* [WHAT TO PRODUCE]: Please convert the lines of the listing below into a JSON list of strings, one string per line, omitting blank lines, and covering only the lines between the one containing "Image resolution: width=316" and the one containing "Open Macwelt search", inclusive.

* [DATA RECORDS]:
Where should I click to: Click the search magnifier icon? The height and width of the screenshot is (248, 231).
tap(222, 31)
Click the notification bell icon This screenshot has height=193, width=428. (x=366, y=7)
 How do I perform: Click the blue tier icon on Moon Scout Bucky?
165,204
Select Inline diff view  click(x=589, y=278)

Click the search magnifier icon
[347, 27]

==

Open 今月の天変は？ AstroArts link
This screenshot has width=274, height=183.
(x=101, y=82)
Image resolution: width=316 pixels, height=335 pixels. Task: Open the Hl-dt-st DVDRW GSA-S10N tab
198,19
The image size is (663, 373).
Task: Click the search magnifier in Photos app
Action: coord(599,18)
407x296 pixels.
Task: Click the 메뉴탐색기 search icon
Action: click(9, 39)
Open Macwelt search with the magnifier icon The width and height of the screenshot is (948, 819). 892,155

* [TASK RESULT]:
[
  "Image resolution: width=316 pixels, height=335 pixels. Task: Open the Hl-dt-st DVDRW GSA-S10N tab",
  "198,19",
  "The image size is (663, 373).",
  "Task: Click the search magnifier in Photos app",
  "Action: coord(599,18)",
  "407x296 pixels.",
  "Task: Click the 메뉴탐색기 search icon",
  "Action: click(9, 39)",
  "Open Macwelt search with the magnifier icon The width and height of the screenshot is (948, 819). 892,155"
]